Hoplisoma osteocarum
- Conservation status: Least Concern (IUCN 3.1)

Scientific classification
- Kingdom: Animalia
- Phylum: Chordata
- Class: Actinopterygii
- Order: Siluriformes
- Family: Callichthyidae
- Genus: Hoplisoma
- Species: H. osteocarum
- Binomial name: Hoplisoma osteocarum (J. E. Böhlke, 1951)
- Synonyms: Corydoras osteocarus J. E. Böhlke, 1951;

= Hoplisoma osteocarum =

- Authority: (J. E. Böhlke, 1951)
- Conservation status: LC
- Synonyms: Corydoras osteocarus J. E. Böhlke, 1951

Species of fish

Hoplisoma osteocarum, the bonehead cory or pepper cory, is a species of freshwater ray-finned fish belonging to the subfamily Corydoradinae, the corys, of the family Callichthyidae, the armoured catfishes. This catfish is found in the Orinoco River basin in Colmbia and Venezuela. In the system of "C-Numbers" developed by the German fishkeeping magazine DATZ to identify undescribed species of Corydoras in the aquarium hobby, this fish had been assigned number "C60" until it was correctly identified.

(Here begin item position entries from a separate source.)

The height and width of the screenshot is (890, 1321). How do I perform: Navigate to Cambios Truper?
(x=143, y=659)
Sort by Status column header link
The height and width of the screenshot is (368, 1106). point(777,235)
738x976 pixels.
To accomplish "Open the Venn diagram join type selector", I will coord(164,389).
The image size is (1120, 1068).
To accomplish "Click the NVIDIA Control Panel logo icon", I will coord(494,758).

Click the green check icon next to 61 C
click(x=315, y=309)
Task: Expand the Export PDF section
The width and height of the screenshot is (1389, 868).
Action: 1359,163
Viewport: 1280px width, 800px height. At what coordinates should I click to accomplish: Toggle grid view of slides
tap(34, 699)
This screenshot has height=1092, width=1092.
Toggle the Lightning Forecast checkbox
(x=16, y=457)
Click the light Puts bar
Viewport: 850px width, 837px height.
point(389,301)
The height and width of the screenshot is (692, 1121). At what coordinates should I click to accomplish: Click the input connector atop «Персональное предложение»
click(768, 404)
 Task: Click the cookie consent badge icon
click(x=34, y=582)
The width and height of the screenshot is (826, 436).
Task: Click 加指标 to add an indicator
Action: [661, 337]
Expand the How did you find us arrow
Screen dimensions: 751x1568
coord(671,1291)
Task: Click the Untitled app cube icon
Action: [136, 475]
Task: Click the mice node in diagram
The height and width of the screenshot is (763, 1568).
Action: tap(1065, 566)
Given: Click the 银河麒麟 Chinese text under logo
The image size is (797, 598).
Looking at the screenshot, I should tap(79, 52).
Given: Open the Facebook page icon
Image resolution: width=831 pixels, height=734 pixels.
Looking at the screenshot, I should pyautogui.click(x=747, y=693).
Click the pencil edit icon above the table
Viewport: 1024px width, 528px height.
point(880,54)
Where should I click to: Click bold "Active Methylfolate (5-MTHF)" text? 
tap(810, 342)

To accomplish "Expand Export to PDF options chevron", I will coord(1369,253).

The fish will grow in length up to 1.6 in. It lives in a tropical climate in water with a 6.0 – 8.0 pH, a water hardness of 2 – 25 dGH, and a temperature range of 70–77 F. It feeds on worms, benthic crustaceans, insects, and plant matter. It lays eggs in dense vegetation, and adults do not guard the eggs. In captivity, it produces up to 300 eggs, which it usually attaches to plants. Hatching occurs in about 3–4 days at 21.4 °C.